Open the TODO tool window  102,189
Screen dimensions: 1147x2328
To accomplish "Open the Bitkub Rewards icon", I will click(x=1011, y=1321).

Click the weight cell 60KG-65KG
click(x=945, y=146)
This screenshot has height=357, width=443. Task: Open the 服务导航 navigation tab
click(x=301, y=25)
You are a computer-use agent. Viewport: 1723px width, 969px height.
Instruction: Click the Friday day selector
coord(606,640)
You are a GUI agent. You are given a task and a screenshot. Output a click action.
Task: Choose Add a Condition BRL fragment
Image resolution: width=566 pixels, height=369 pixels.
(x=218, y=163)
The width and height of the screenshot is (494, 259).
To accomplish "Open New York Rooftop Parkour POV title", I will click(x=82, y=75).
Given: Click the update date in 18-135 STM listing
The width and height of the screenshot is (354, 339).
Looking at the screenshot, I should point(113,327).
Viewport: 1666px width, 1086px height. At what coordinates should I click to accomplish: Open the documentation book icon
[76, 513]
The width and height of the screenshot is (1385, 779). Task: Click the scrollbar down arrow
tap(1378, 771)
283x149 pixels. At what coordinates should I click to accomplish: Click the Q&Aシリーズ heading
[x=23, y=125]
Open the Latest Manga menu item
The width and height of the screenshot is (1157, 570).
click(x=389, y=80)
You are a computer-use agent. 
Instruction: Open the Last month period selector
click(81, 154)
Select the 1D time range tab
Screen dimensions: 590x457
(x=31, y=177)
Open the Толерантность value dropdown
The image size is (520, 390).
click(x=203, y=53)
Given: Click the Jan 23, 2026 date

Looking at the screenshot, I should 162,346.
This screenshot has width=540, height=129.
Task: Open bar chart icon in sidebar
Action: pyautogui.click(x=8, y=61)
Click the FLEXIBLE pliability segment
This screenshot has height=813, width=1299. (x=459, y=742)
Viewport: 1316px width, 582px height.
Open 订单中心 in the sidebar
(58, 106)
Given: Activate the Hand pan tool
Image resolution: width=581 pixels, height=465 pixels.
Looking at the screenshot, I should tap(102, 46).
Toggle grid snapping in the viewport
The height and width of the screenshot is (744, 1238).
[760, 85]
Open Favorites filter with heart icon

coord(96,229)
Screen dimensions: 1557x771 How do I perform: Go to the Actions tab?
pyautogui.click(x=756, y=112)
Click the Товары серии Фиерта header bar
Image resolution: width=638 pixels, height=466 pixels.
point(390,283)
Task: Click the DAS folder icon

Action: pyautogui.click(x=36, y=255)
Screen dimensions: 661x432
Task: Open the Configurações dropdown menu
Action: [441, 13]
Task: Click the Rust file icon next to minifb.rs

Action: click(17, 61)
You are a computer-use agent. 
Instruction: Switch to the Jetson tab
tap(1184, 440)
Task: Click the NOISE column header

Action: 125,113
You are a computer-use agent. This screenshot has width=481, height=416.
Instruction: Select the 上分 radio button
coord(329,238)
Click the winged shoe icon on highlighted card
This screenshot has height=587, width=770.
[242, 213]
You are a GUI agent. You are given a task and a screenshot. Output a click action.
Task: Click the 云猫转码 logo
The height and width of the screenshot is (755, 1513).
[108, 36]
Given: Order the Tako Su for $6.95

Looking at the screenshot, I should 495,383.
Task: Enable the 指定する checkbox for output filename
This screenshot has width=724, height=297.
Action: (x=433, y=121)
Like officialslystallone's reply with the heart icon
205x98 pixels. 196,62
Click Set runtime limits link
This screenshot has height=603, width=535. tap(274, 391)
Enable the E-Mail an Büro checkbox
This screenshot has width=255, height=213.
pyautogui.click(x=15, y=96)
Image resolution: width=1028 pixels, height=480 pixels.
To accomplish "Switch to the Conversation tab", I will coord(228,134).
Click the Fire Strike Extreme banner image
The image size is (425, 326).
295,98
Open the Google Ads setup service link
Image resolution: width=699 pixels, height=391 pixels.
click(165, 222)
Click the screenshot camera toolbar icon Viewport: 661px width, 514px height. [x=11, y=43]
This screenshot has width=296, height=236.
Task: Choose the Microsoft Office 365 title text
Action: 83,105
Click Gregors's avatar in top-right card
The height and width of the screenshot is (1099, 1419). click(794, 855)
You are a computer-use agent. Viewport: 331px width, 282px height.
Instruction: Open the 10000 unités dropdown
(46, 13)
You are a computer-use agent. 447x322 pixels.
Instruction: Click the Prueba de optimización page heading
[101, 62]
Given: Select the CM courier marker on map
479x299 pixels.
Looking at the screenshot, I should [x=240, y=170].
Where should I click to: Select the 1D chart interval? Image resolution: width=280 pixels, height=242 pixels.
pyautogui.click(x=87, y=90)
· · · · ·
Reproduce the rows above verbatim, from the line containing "Click the weight cell 60KG-65KG" through the line containing "coord(606,640)", both lines included.

Click the weight cell 60KG-65KG
click(x=945, y=146)
This screenshot has height=357, width=443. Task: Open the 服务导航 navigation tab
click(x=301, y=25)
You are a computer-use agent. Viewport: 1723px width, 969px height.
Instruction: Click the Friday day selector
coord(606,640)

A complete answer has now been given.